Em algumas regiões, pode-se datar com isótopos os registros característicos de uma série de inversões para um período da história da Terra, de modo que, ao encontrar a mesma sequência de inversões em outro lugar da Terra, uma datação possa ser fornecida. A própria inclinação do campo magnético depende da latitude do lugar em um determinado momento da história da deriva continental.

Uma reconstrução da paleografia do Cretáceo há 66 milhões de anos. Vemos a ilha franco-ibérica. © CR Scotese Ian Webster
É assim que podemos datar e determinar os efeitos das placas tectónicas nesta deriva continental. Combinado com estudos de paleogeografia com base em depósitos rochosos, foi possível deduzir que no final do Cretáceo e devido a transgressão marítimaboa parte da Europa estava submersa, com uma arquipélago e em uma latitude tropical, na localização atual do Chade ou da República Centro-Africana.
eu’orogenia das montanhas dos Pirenéus terá início há cerca de 80 a 70 milhões de anos, durante a colisão entre o bloco ibérico e a Eurásia. Mas um pouco antes disso, vemos que parte de Espanha e do sul de França constituíam o que os paleogeógrafos chamaram de “a ilha franco-ibérica”, a maior das ilhas do arquipélago.

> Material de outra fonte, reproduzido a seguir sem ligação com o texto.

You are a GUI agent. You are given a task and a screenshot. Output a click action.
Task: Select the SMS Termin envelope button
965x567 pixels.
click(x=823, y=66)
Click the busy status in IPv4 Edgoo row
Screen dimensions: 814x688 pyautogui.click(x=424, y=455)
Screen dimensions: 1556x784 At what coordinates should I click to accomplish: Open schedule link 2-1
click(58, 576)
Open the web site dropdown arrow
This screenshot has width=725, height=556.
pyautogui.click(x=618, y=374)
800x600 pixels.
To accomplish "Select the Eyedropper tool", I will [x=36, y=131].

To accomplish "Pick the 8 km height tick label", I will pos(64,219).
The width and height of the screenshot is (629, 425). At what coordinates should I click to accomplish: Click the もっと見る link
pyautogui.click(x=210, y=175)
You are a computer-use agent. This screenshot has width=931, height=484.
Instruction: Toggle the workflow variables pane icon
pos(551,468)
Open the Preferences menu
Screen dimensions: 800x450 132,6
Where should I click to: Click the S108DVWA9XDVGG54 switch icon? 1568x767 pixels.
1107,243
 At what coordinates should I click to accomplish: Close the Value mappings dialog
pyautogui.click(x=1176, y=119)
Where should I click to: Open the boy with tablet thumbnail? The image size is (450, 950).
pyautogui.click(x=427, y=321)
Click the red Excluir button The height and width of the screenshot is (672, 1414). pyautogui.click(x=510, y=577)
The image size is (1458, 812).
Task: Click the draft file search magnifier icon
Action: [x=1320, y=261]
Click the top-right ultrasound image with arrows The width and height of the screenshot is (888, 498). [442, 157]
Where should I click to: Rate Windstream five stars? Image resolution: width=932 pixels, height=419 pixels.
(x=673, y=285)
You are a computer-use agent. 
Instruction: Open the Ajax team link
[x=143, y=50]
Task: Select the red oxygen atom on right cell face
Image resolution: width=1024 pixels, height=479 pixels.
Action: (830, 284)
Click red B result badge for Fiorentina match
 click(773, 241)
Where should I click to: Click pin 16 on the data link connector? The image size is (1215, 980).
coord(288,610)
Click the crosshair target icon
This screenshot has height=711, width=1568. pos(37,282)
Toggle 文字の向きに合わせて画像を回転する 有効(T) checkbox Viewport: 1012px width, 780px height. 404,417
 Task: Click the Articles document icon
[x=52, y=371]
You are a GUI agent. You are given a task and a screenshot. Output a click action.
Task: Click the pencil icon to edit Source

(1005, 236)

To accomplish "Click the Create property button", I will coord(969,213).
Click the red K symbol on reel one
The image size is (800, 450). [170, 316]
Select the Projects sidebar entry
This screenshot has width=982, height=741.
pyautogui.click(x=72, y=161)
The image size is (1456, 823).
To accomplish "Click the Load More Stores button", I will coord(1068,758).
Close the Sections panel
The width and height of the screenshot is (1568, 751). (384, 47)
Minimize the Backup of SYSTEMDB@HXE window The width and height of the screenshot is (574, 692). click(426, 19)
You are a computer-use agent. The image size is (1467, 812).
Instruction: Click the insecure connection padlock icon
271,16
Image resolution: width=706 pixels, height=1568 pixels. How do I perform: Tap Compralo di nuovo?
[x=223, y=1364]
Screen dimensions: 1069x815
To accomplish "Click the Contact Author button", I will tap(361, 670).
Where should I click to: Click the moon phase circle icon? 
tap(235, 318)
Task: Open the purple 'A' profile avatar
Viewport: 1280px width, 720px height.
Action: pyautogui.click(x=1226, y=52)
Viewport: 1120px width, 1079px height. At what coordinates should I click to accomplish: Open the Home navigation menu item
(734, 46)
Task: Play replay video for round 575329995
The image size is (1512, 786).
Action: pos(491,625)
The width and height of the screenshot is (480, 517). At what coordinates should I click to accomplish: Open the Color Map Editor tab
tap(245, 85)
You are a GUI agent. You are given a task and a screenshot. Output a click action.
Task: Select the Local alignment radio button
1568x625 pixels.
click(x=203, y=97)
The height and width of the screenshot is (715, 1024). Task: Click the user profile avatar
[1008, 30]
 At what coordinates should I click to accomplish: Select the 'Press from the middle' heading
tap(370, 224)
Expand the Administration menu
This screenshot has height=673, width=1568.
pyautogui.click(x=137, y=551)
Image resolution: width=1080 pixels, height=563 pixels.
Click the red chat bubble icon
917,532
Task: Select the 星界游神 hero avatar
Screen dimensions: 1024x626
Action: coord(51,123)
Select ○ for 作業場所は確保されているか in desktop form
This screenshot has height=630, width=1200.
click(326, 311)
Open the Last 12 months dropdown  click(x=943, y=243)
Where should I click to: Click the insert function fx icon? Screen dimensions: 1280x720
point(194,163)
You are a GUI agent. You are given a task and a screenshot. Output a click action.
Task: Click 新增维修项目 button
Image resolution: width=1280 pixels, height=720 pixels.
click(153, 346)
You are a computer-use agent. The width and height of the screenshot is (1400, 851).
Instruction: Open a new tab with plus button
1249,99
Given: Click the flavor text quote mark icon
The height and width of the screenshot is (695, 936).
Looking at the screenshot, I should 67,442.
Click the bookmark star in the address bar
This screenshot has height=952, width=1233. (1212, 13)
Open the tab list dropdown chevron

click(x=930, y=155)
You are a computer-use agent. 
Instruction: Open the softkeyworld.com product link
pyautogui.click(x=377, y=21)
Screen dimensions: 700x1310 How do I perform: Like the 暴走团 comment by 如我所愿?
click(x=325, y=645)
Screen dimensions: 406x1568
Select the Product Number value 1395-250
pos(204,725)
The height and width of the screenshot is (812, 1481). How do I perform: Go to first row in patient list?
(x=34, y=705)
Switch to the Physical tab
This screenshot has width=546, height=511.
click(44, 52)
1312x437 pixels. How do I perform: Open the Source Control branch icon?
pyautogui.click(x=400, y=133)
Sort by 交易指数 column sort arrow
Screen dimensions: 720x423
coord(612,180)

Conhecemos rastros fósseis de migrações de dinossauros em rebanhos e muito provavelmente é isso que aqueles formados por titanossauros devem ter feito nas planícies aluviais atravessadas por grandes rios da época. Para Alain Cabot, tal como o tartarugasesses dinossauros retornavam periodicamente aos locais de postura que mais tarde se tornariam os fósseis encontrados na região de Mèze.
Durante sua entrevista para Futuro, ele acrescentou sobre este assunto que o BRGM havia feito sondagens nas camadas fossilíferas do final do Cretáceo. As camadas sedimentares que se depositaram ao longo de dez milhões de anos têm quase 1.000 metros de espessura e foi o soerguimento dos Pirenéus que trouxe à superfície algumas das camadas onde hoje encontramos fósseis de dinossauros do Cretáceo, mas também de diversas espécies de dinossauros. crocodilostartarugas, lagartos monitores e até plantas.
Resta tudo por descobrir…
Como os ovos de dinossauro são extraídos em Mèze. © Museu do Parque dos Dinossauros Mèze (Hérault)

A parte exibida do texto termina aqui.